Similar to our study, Handa et al.[12] investigated the microleakage of nickel–chromium coping to implant analogs with three types: zinc oxide eugenol, polycarboxylate, and zinc phosphate cement. According to the results of this study, the microleakage of zinc phosphate cement was significantly lower than the others, and there was no significant difference between the other two cement. The possible reason for the difference in our results might be the tooth structure (natural teeth vs. implant analogs) and the testing methods (shear bond strength vs. dye penetration).

In addition, Ahsan et al.[13] conducted a study to evaluate the bond strength of several common dental cements in implant systems, and similar to our study, their results showed that polycarboxylate cement and then zinc phosphate and glass ionomer had higher average retention; however, their findings do not suggest that one type of cement is inherently better than another.

In a study by AlAali et al.,[14] the effect of resin polymer cements, resin-modified glass ionomer, and zinc phosphate cement on tensile bond strength with zirconia posts in premolars was investigated, and the samples were divided into two groups: thermocycler and nonthermocycler groups. In the thermocycler group, the samples were more prone to bond failure in the cement and had less resistance to withstand maximum force, while the highest tensile strength for the resin cement group was observed in nonthermocycler samples. Other studies have also used thermocycling with 40,000 cycles or more to simulate the oral environment, but cyclic stress may cause more bond separation in cement. However, in Mazzitelli et al.’s study,[15] thermocycling did not cause a loss of bond strength in self-adhesive hybrid polymer cements. This indicates that the type, composition, and mechanism of cement bonding affect the bond strength of coatings and posts to teeth. Regarding the failure pattern, in the study by AlAali et al.,[14] a pattern of adhesive failure is observed for zinc phosphate cement, while in our study, all failure patterns were mixed which indicates the failure of the cement itself and is bonding to the restoration surface. Our study highlights the complex interplay between adhesive and cohesive failure modes observed in the fracture surfaces of the chromium–cobalt alloy (Sintron) when bonded with two different types of cement. The analysis revealed a predominance of mixed fracture patterns, indicating that both the adhesive properties of the cement and the cohesive integrity of the alloy play significant roles in the bond performance. Previous studies have similarly reported that the type of fracture can be influenced by factors such as surface treatment and the specific materials used in the bonding process.[16]

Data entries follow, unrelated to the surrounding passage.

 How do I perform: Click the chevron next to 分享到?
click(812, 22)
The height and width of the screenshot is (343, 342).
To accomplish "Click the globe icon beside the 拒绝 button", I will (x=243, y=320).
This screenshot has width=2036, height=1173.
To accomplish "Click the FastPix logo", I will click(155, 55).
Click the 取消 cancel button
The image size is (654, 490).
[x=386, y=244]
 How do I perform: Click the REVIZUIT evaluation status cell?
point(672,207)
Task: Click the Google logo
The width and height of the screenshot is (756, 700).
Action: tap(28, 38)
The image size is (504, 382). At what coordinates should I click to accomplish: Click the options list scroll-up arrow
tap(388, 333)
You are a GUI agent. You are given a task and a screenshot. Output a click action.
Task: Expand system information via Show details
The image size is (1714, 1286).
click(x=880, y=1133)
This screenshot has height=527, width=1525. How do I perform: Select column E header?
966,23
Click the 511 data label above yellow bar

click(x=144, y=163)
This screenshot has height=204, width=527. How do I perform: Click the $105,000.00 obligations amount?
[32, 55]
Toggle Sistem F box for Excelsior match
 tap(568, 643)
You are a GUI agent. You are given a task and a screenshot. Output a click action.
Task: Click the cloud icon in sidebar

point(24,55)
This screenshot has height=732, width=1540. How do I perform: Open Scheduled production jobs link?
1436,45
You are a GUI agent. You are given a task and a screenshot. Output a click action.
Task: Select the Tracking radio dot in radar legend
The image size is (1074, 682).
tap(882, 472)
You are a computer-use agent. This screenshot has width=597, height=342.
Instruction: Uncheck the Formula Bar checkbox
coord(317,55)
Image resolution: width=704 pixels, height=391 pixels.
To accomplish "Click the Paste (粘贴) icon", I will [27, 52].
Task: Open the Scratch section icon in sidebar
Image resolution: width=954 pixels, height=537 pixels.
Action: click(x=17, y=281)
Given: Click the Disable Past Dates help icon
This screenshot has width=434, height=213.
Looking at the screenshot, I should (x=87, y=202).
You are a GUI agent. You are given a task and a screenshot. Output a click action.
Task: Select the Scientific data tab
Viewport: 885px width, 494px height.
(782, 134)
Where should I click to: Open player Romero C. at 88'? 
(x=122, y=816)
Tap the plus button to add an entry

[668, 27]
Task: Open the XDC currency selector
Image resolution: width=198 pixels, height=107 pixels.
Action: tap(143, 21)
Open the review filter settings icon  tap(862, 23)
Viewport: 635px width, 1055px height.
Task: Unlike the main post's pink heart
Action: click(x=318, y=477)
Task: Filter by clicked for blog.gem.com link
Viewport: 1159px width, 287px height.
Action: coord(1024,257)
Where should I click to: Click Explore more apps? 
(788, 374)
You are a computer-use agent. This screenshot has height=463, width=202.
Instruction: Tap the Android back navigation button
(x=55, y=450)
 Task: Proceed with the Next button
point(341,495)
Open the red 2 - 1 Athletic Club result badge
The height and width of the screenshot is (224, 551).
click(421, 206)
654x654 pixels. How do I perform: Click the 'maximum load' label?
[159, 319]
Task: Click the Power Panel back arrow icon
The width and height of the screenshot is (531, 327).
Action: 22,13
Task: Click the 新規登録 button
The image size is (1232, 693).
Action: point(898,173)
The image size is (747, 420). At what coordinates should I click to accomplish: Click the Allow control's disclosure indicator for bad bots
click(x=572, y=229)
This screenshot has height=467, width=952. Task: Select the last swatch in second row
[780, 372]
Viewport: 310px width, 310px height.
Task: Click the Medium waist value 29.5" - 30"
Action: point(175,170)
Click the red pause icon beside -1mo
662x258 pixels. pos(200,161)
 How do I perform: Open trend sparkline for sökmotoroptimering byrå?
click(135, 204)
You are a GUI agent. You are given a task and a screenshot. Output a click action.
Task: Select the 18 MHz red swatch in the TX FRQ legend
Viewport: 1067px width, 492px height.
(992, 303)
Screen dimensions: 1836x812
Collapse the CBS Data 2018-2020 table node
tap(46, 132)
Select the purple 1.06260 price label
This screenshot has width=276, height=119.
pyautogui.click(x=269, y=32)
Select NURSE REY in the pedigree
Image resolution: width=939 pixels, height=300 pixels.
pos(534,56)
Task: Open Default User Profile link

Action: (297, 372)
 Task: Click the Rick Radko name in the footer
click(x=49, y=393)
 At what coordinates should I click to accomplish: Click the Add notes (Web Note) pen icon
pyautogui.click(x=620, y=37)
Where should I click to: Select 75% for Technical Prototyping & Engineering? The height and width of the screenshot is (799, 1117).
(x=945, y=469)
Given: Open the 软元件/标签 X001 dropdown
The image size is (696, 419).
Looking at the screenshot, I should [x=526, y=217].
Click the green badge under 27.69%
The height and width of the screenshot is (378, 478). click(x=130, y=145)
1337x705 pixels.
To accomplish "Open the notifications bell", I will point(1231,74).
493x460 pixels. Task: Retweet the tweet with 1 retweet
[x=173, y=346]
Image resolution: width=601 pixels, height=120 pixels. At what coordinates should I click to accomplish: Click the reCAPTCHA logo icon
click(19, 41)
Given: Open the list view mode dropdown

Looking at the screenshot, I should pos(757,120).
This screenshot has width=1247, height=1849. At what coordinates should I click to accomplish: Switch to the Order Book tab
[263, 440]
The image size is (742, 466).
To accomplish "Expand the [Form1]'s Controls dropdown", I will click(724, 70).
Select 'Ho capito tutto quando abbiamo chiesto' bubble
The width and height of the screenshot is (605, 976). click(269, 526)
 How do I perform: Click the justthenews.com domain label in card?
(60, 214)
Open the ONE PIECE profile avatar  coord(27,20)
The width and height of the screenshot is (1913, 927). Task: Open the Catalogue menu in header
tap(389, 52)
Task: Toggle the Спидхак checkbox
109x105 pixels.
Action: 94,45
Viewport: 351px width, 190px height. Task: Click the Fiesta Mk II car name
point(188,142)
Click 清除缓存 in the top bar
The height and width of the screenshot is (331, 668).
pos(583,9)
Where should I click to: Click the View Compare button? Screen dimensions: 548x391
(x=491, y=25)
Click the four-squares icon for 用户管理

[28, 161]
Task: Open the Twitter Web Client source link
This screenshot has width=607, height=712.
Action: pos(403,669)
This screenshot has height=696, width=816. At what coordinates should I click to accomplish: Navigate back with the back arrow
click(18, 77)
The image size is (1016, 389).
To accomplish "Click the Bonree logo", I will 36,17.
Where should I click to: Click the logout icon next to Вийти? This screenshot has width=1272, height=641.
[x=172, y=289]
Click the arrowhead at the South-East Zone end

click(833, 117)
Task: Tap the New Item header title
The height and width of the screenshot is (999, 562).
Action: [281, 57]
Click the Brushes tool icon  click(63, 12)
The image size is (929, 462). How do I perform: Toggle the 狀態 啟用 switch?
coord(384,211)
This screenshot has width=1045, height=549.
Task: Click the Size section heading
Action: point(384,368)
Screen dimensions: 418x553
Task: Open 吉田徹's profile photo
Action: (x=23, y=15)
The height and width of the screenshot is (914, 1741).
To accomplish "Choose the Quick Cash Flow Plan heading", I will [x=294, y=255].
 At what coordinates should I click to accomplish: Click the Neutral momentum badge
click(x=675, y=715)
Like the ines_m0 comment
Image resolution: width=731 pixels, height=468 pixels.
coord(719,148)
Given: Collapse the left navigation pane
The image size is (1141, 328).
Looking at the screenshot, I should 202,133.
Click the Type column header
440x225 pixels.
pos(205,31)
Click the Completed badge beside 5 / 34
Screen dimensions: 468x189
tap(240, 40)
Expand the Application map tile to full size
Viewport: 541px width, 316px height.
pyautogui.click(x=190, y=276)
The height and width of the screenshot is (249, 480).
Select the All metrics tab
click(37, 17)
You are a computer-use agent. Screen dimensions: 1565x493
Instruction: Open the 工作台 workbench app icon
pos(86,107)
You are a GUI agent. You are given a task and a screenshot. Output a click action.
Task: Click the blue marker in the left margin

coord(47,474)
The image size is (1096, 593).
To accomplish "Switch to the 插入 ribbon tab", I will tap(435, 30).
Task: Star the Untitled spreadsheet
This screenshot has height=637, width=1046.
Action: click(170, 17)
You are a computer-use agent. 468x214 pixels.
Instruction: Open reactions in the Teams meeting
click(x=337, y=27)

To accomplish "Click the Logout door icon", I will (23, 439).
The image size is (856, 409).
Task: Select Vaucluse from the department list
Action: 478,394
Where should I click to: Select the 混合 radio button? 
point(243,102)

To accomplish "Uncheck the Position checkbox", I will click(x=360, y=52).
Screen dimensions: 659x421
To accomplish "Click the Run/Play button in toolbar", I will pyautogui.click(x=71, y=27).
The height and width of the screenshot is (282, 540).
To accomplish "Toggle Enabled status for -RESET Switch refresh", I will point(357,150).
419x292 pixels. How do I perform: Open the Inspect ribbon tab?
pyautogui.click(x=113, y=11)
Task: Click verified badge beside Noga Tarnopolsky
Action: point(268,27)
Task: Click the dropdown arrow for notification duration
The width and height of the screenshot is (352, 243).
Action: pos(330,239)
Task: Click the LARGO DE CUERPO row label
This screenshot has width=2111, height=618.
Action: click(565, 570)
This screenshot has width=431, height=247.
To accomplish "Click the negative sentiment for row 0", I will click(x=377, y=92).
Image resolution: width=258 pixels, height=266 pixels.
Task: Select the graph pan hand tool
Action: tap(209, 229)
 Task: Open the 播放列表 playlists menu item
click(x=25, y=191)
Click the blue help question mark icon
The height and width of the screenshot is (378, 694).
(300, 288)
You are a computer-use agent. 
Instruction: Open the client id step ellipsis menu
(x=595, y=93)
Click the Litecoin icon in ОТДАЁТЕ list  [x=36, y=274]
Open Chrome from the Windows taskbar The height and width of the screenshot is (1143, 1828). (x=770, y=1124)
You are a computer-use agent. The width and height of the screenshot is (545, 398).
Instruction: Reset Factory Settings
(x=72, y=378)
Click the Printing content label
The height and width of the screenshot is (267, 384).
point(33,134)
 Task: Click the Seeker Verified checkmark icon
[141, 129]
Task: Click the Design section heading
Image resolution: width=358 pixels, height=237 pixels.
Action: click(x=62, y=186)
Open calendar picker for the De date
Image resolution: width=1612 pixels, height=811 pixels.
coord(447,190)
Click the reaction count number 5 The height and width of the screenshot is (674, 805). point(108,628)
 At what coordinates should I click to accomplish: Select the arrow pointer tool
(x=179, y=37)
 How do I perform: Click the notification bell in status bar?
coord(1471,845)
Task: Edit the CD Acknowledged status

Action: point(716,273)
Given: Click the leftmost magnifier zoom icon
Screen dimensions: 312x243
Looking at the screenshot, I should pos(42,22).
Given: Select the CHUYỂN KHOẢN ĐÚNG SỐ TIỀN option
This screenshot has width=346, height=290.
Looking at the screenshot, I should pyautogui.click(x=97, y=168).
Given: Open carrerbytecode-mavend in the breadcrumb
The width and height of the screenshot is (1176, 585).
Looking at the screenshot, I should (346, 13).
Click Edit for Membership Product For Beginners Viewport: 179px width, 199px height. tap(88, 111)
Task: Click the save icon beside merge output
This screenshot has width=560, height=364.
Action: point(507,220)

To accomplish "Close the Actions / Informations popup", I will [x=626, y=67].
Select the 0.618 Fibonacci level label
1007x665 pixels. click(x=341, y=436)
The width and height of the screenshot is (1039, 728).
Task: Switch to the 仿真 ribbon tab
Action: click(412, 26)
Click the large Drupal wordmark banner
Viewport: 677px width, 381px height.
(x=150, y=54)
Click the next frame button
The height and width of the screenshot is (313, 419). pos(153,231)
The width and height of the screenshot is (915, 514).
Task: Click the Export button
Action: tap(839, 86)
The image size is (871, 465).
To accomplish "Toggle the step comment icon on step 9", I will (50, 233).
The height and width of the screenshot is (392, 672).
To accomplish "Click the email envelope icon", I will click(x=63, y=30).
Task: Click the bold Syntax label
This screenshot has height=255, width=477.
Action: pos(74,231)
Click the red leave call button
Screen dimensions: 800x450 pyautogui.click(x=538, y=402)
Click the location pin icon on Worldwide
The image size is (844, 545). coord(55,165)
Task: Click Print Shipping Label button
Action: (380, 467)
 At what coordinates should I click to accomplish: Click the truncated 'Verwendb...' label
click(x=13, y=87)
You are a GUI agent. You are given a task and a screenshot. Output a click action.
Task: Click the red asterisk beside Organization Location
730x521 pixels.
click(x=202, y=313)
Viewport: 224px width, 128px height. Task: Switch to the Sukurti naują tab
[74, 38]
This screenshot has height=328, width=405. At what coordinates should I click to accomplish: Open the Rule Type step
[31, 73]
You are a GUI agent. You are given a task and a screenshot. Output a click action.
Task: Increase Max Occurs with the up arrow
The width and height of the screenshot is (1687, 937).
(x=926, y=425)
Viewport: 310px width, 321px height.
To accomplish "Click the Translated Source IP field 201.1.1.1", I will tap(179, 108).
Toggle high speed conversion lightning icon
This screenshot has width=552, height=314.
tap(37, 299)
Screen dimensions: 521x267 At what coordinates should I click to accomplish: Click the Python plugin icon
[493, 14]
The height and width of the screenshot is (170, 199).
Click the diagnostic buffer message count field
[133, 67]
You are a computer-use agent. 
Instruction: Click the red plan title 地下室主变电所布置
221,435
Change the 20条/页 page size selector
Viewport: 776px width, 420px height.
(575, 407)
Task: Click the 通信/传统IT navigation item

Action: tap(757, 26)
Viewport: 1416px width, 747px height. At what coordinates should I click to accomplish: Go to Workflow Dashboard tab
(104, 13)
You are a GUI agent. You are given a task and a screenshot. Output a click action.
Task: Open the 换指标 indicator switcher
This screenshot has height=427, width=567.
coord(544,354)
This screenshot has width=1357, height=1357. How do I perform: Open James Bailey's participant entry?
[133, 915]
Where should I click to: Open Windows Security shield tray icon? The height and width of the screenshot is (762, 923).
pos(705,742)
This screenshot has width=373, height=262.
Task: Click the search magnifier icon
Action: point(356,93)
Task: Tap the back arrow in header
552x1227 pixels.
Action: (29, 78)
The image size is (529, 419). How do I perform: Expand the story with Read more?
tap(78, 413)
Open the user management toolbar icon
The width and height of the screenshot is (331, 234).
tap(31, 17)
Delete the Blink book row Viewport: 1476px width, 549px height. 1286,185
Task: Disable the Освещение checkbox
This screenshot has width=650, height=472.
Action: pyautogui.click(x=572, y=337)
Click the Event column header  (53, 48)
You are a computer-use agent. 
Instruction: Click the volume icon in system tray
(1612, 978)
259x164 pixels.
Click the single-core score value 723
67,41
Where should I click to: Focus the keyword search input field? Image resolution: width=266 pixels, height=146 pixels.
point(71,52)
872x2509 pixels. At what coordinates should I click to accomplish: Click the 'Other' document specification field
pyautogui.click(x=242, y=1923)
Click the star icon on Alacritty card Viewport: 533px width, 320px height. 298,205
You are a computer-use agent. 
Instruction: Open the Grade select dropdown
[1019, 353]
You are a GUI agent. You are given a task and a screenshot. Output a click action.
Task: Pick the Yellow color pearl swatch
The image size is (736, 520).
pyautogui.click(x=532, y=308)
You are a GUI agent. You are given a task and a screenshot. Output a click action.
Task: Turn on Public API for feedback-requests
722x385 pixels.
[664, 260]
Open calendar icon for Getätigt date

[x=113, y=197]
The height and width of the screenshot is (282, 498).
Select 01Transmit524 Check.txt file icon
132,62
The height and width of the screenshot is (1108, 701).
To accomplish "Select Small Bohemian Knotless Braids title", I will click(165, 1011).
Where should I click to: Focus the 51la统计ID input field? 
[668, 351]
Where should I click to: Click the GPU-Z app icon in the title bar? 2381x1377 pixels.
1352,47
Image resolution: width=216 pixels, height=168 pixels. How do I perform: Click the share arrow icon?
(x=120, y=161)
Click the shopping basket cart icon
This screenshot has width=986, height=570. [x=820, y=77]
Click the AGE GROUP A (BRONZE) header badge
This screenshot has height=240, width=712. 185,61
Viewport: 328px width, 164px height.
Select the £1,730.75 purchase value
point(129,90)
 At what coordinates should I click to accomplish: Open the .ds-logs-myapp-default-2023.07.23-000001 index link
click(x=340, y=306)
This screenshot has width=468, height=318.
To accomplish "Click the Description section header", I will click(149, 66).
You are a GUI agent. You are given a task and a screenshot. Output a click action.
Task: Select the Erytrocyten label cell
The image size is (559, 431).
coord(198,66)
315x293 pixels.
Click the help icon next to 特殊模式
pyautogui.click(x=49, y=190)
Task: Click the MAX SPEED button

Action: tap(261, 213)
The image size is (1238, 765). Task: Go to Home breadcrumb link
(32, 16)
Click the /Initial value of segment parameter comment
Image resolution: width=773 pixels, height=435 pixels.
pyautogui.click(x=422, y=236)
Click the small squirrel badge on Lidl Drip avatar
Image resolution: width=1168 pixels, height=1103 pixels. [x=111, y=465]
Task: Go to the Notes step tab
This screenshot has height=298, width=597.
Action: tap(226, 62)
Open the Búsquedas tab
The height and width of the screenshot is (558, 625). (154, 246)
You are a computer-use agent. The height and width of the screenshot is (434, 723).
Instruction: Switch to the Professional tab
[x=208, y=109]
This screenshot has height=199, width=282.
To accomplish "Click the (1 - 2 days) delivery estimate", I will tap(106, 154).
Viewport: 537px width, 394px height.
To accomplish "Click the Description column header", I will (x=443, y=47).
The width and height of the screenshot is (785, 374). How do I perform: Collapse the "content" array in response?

Finally, the oral environment is a dynamic environment, and coated teeth are subjected to repeated contact with short-term but intense occlusal forces. This study evaluated static forces that have limited predictive power for bond failure and may differ clinically. Future studies should investigate the impact of these factors in the oral environment. In addition, factors related to tooth preparation, cement thickness, remaining crown height, and tooth type also affect the retention and strength of the coating. Contrary to our initial hypothesis, the results of this study revealed no significant difference in the bond strength of Sintron alloy when using zinc phosphate and polycarboxylate cement.

CONCLUSION

Based on the results of the study indicating the lack of significant difference in the tests, it can be concluded that the bond strength of Sintron alloy with zinc phosphate and polycarboxylate cements is the same.

Financial support and sponsorship

Nil.

Conflicts of interest

The authors of this manuscript declare that they have no conflicts of interest, real or perceived, financial or non-financial in this article.